The chief challenge was screening components quickly, efficiently, and accurately. It needed a robust audit trail and the ability to capture high-resolution sample images to support that audit trail. But most importantly, it needed to increase testing frequency while reducing the potential costs of non-compliance and additional testing.


This manufacturer chose the HD Mobile ® portable handheld XRF analyzer from XOS. The process was simple and quick, with screening measurements taking only 30 seconds. Over 75 components regulated by RoHS were able to be screened in 2-3 hours, by one operator. Use of the HD Mobile analyzer enabled pinpoint accuracy, due to the small spot size of the analyzer. Additionally, the mobile test stand could be used frequently to enable hands-free operation. And high-resolution sample images captured for each measurement by the instrument made a robust audit trail possible.
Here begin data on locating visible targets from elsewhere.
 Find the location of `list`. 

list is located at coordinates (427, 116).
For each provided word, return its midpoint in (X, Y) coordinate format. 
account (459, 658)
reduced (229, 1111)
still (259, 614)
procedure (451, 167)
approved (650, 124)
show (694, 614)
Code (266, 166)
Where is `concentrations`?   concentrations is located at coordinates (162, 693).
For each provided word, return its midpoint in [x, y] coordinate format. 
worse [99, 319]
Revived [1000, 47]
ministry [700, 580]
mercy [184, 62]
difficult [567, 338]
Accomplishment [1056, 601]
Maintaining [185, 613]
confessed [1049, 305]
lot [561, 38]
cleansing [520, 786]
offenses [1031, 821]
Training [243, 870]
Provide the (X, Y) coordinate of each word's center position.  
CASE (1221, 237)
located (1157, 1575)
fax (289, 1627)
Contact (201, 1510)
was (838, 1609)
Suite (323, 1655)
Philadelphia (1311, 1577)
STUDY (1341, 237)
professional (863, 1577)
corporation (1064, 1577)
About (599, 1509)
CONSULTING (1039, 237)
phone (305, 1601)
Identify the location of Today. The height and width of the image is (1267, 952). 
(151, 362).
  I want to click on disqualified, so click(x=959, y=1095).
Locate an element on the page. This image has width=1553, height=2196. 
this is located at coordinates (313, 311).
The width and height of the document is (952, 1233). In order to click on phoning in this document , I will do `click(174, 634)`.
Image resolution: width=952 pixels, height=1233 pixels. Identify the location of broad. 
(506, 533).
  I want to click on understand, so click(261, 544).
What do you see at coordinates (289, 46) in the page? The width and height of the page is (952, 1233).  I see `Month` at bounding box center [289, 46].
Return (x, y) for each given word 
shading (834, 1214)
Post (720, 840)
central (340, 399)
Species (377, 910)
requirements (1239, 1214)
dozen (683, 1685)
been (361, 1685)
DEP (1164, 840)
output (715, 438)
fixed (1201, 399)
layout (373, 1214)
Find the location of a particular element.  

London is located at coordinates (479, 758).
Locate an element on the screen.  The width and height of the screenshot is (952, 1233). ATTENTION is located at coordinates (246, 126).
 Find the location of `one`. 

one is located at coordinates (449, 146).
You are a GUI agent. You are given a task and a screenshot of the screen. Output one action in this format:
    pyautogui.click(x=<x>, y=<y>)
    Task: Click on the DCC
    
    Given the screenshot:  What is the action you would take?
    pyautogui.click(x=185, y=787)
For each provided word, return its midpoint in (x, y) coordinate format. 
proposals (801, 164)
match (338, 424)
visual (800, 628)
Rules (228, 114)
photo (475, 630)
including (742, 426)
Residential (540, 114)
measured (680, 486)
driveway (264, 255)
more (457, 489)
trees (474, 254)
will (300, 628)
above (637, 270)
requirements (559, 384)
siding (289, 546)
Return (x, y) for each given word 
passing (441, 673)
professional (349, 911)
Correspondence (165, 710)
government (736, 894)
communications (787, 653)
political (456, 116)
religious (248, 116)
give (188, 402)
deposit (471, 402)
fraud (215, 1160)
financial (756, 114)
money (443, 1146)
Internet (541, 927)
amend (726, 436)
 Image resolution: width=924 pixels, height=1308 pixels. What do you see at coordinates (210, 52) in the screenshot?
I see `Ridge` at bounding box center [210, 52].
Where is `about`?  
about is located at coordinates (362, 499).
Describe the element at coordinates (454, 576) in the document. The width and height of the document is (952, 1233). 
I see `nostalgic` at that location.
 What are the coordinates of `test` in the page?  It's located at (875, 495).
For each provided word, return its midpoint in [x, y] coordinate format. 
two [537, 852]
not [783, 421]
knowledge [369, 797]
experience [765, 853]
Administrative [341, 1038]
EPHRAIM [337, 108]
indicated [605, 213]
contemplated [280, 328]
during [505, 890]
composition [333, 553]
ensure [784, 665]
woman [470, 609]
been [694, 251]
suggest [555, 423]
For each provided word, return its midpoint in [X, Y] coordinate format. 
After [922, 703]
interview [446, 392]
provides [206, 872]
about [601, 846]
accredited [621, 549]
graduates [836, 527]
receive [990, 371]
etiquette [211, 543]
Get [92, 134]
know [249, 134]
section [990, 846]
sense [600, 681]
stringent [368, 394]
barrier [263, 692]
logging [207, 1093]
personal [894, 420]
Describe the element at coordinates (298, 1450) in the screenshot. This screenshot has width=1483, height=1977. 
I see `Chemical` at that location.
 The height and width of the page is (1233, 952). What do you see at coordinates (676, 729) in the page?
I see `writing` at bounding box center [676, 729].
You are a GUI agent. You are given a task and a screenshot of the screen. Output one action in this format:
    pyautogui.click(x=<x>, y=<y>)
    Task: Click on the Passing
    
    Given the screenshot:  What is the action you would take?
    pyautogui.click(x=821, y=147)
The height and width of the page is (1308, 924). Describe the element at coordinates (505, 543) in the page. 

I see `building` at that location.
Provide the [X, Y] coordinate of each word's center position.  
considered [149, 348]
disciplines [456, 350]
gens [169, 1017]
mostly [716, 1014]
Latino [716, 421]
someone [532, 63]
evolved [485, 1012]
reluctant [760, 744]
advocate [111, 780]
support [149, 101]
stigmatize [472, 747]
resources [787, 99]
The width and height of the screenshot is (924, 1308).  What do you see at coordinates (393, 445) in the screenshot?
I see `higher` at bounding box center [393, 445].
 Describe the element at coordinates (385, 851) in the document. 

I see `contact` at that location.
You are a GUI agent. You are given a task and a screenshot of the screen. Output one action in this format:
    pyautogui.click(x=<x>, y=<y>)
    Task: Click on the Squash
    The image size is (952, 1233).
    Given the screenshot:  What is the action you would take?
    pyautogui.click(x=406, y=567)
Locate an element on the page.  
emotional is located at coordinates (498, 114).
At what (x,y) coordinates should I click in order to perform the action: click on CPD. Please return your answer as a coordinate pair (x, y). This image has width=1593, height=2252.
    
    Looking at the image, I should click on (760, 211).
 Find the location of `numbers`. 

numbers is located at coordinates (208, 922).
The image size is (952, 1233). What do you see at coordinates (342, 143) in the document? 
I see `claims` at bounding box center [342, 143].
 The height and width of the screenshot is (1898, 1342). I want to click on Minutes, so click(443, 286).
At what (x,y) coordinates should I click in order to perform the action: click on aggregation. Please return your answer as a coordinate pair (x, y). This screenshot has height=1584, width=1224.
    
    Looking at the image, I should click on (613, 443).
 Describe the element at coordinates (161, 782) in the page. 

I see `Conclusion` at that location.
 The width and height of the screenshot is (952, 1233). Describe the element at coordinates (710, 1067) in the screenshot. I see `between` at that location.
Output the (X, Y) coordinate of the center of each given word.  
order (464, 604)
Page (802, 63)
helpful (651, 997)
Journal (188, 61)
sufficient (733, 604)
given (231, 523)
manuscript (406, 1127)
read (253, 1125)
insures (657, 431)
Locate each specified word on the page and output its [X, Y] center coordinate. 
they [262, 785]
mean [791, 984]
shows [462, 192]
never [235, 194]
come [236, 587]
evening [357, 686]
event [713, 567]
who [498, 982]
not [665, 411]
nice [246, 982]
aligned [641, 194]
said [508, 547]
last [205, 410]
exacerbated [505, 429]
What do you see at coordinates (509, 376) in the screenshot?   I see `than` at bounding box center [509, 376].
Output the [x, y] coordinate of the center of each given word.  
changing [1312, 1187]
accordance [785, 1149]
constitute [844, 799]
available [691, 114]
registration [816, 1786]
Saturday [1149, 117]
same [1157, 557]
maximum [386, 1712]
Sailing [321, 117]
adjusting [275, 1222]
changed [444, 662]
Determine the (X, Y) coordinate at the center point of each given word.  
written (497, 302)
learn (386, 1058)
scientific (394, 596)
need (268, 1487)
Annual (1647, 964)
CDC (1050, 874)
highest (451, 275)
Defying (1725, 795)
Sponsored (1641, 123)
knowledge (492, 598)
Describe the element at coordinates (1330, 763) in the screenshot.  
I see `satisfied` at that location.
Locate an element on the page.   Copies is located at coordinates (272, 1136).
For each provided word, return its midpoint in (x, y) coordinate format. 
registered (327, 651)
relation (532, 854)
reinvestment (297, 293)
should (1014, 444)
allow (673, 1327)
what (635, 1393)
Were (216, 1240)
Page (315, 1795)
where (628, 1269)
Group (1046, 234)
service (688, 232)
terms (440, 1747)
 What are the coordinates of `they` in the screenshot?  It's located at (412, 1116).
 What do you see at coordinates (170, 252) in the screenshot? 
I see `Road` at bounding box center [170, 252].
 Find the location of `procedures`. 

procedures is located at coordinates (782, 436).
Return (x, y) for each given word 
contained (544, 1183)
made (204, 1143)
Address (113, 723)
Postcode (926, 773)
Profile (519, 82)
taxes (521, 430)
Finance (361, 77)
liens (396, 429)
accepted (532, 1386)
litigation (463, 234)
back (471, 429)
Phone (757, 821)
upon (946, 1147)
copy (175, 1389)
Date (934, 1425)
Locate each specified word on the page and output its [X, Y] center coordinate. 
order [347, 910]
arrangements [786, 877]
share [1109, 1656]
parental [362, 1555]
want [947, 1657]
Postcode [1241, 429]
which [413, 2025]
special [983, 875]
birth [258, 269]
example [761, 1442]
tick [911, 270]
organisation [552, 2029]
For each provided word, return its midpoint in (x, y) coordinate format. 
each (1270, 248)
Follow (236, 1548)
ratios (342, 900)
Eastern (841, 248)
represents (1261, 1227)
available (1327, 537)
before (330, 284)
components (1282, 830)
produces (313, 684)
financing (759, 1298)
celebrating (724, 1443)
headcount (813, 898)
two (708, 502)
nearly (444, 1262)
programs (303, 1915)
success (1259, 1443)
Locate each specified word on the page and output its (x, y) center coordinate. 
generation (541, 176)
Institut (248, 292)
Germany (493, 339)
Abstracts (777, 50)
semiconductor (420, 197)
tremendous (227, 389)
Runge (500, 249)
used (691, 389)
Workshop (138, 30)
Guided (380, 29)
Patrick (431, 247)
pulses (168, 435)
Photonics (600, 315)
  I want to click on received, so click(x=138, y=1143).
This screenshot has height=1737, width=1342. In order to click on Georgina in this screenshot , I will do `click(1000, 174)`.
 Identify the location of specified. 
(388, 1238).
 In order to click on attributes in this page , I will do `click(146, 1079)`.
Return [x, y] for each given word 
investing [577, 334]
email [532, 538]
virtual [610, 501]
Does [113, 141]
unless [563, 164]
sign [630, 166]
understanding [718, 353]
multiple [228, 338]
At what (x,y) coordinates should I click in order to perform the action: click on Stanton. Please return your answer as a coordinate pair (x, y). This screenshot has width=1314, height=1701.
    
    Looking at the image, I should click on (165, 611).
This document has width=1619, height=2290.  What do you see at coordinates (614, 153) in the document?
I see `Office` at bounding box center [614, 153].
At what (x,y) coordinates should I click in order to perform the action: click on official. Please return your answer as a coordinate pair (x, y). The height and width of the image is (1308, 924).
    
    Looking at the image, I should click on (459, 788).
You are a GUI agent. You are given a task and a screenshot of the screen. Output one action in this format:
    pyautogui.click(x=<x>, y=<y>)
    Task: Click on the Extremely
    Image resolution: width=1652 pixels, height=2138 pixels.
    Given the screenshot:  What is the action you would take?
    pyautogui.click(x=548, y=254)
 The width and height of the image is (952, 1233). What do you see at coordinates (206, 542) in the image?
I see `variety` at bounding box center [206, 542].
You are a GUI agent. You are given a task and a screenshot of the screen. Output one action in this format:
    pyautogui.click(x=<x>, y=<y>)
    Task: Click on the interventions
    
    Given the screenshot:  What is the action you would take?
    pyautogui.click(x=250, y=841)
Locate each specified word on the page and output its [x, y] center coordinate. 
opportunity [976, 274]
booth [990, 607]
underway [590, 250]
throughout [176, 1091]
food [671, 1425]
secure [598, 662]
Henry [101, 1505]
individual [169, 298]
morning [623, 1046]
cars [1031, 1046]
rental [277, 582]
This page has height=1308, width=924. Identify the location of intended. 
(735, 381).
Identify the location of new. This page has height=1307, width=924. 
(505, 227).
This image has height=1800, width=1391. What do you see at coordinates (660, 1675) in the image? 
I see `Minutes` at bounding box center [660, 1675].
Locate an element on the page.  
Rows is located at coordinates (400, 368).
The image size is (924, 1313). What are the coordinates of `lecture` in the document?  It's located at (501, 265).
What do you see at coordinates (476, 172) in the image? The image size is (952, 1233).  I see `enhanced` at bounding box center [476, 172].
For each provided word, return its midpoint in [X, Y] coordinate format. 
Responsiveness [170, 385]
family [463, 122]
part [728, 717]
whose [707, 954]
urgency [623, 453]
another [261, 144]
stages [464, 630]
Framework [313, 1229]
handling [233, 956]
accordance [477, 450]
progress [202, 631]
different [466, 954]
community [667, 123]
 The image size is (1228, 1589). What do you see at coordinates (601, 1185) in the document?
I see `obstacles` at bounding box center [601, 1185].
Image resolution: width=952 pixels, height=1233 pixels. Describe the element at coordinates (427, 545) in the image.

All of these factors eliminated the costs of additional testing and greatly mitigated the risk of non-compliance, offering this manufacturer a high degree of assurance that its products are compliant and its brand is secure.


Using the HD Mobile ® portable handheld XRF analyzer, this manufacturer ensured compliance with confidence. Taking HDXRF technology out of the lab and onto the manufacturing floor, the manufacturer gained the accuracy of HDXRF with the portable convenience and flexibility of a handheld analyzer.